I have a pretty good checklist for pulling things out of the house that we would need. It’s organized by room, so I’m not running up and downstairs a lot, and it’s got a rough priority ordering (the food and supplies bins and my passport go first, my briefcase and the carrier of hand tools are optional). And I’ve got some notes about things that would be good to pick up one of these days: two-way radios, a hand-cranked battery charger, fluorescent spray paint (this one suggested by the experience of Katrina). Fortunately I’m not dependent on medications that have to be kept cool. So I think I’m equipped to load up the car and be on the road with fifteen minutes’ notice.

And I wondered what I would take if I had one more trip that I could make back into the house. Nonessentials, but things I would want with me if the place was pancaked. And I settled on this short list:

  • the 20-odd books that are on my essential reading list; these are the ones that I would re-read multiple times if nothing else were available;
  • something to hang on the wall: a small box construction by Graceann Warn with a stylized painting of a blackbird;
  • a pot with one of the cuttings from a dracena that I’ve been growing for 20 years; Jenny hacked off a piece from a plant in the office back when I got my first apartment alone in Reston and gave it to me with a “here, you need a plant for your new place;” I stuck it in water and it rooted.

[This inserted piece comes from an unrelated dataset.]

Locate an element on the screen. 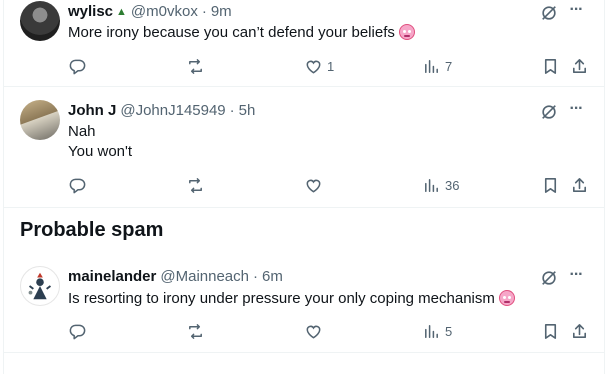 The image size is (610, 374). like-button: 1 is located at coordinates (319, 66).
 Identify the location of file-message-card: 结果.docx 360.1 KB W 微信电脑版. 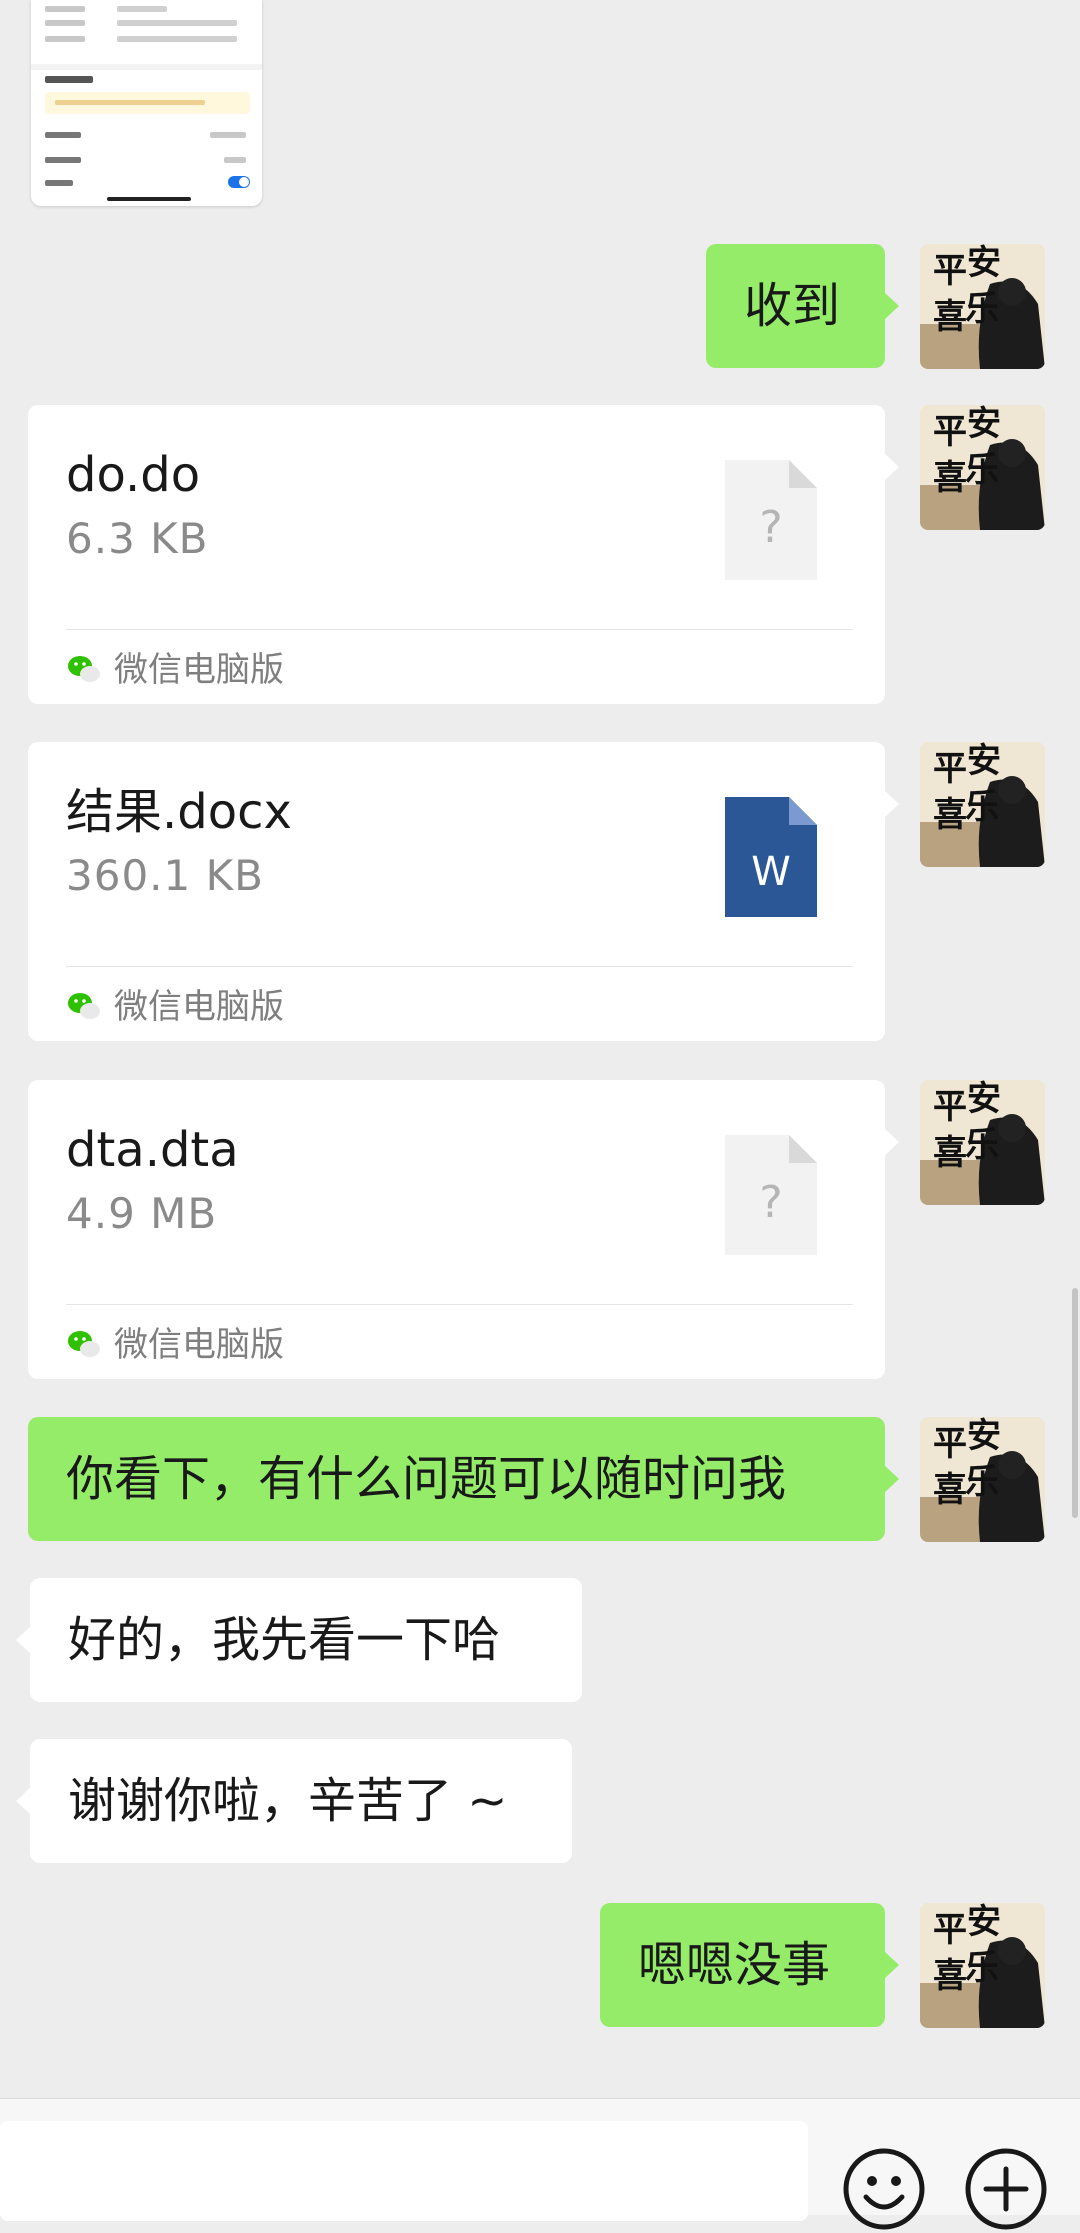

Everything else can be replaced. Like Roma says in Glengarry Glen Ross, “All it is is things that happen to you.”

So long, Don

Don Herbert, Mr. Wizard of my childhood, has passed away. When I was about nine years old, my hometown television station replaced Herbert’s show with some humdrum public affairs program: I fired off a snarky note to the editor of the TV section of the Dayton Daily News, and got it published. (My first and last effort at grassroots activism, and of course it didn’t have any effect.) Here’s hoping that there’s a Van de Graaff generator wherever you are, Mr. Wizard.

(Link via Boing Boing.)

Just the work

Conceptual artist Sol LeWitt has left us. From Michael Kimmelman’s obit:

To the sculptor Eva Hesse, he once wrote a letter while she was living in Germany and at a point when her work was at an impasse. “Stop it and just DO,” he advised her. “Try and tickle something inside you, your ‘weird humor.’ You belong in the most secret part of you. Don’t worry about cool, make your own uncool.” He added: “You are not responsible for the world—you are only responsible for your work, so do it. And don’t think that your work has to conform to any idea or flavor. It can be anything you want it to be.”